* [WORK ORDER]: The listing below contains a span that opens with the line containing "The height and width of the screenshot is (819, 1456)." and closes with the line containing "Screen dimensions: 1512x801". Return that span exactly.

* [INPUT]:
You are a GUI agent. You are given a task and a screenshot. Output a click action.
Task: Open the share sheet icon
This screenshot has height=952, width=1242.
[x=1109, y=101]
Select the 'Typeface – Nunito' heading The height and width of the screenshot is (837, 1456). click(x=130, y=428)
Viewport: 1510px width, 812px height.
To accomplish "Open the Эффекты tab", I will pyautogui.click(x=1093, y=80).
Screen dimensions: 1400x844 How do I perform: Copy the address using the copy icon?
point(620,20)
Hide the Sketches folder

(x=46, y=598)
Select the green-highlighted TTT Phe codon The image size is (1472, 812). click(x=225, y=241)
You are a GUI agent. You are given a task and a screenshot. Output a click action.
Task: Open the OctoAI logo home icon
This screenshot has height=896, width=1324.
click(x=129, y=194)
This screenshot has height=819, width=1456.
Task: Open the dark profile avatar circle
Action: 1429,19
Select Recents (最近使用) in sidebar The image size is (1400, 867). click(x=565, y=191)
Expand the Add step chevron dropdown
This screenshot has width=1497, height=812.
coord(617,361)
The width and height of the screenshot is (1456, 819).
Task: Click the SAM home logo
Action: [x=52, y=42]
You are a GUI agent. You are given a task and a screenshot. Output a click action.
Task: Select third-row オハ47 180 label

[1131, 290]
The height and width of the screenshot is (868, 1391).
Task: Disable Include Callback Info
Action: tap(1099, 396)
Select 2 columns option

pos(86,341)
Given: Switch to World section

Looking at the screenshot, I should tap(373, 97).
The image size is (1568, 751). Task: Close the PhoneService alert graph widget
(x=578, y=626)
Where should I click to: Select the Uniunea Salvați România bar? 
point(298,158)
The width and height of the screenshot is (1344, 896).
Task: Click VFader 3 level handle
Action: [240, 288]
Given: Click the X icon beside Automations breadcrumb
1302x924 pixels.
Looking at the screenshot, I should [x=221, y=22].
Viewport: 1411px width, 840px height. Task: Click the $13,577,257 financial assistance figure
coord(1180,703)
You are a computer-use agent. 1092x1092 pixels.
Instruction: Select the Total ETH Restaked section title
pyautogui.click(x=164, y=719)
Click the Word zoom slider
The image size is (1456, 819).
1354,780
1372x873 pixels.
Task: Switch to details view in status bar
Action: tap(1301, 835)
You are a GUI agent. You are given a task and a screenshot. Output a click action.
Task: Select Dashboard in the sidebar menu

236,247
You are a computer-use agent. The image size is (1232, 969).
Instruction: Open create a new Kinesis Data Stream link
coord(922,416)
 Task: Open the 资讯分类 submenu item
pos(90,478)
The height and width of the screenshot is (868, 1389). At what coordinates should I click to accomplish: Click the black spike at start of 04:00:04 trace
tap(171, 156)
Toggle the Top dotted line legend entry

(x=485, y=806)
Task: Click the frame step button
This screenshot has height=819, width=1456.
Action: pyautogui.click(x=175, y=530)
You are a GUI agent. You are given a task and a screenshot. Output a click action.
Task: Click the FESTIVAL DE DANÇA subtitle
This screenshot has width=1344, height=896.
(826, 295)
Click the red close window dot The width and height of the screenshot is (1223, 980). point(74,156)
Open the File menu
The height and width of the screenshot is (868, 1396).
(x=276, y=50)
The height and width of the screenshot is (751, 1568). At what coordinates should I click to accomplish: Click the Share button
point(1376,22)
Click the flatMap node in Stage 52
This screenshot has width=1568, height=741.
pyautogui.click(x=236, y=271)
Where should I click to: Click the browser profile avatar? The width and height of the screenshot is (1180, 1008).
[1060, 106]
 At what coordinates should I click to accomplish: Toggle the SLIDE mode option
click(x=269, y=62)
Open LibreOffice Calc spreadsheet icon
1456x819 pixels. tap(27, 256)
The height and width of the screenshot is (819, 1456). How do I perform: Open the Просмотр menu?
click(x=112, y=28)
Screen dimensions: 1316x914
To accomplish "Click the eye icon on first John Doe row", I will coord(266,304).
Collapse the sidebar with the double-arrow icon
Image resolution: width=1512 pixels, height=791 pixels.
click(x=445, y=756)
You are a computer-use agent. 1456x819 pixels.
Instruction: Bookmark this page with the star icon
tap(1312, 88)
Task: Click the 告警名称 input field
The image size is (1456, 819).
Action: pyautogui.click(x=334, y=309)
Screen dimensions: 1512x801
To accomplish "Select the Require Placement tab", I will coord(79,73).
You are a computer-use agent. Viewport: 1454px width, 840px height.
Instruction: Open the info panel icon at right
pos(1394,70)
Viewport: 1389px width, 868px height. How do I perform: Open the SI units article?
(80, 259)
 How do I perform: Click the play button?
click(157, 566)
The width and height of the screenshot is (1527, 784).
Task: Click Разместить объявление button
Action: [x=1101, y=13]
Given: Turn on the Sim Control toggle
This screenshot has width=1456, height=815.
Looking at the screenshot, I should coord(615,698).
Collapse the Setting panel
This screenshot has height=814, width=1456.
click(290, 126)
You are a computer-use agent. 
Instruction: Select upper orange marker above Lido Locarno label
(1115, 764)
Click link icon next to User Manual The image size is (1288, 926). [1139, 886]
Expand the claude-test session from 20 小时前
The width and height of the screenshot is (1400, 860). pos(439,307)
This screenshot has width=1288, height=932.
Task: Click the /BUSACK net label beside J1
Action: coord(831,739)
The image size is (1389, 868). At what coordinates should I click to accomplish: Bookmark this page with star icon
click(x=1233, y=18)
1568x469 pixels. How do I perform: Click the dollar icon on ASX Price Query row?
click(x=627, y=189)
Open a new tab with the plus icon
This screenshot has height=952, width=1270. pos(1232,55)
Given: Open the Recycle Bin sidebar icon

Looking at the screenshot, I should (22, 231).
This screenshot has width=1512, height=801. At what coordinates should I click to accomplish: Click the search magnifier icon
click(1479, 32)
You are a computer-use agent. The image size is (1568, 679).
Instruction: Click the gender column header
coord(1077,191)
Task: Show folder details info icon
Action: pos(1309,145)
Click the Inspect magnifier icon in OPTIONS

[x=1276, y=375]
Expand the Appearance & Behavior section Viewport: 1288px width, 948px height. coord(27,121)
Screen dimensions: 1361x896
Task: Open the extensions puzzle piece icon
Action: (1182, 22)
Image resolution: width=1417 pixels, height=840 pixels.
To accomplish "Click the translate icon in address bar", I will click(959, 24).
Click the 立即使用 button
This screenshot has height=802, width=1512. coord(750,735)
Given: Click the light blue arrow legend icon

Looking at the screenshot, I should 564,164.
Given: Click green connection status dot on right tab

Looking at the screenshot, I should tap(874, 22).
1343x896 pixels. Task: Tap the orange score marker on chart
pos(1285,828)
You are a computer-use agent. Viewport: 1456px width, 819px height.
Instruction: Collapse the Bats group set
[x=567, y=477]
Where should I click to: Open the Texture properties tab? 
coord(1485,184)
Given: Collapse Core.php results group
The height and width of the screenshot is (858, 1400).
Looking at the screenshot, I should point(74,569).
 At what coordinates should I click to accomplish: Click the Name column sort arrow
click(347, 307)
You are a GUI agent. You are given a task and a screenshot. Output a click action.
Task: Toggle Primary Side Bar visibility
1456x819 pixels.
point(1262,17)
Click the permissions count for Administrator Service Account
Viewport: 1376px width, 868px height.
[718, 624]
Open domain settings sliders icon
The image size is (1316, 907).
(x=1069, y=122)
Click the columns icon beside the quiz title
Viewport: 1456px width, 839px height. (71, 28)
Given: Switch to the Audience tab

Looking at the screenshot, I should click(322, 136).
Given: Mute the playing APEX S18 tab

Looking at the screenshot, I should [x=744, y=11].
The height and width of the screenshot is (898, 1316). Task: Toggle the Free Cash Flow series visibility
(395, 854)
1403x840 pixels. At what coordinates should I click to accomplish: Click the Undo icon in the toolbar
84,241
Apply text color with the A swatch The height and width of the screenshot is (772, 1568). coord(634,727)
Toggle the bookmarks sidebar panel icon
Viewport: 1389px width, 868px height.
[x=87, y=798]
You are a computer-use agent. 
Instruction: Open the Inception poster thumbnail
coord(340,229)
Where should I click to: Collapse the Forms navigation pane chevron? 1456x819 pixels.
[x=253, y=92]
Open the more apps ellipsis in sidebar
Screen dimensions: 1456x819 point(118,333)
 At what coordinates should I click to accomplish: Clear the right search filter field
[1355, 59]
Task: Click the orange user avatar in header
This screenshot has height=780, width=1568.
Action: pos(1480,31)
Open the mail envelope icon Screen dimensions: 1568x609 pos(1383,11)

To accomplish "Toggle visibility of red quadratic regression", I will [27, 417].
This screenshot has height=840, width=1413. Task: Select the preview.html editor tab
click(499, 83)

* [FINISHED EXERCISE]:
The height and width of the screenshot is (819, 1456). How do I perform: Open the Просмотр menu?
click(x=112, y=28)
Screen dimensions: 1316x914
To accomplish "Click the eye icon on first John Doe row", I will coord(266,304).
Collapse the sidebar with the double-arrow icon
Image resolution: width=1512 pixels, height=791 pixels.
click(x=445, y=756)
You are a computer-use agent. 1456x819 pixels.
Instruction: Bookmark this page with the star icon
tap(1312, 88)
Task: Click the 告警名称 input field
The image size is (1456, 819).
Action: pyautogui.click(x=334, y=309)
Screen dimensions: 1512x801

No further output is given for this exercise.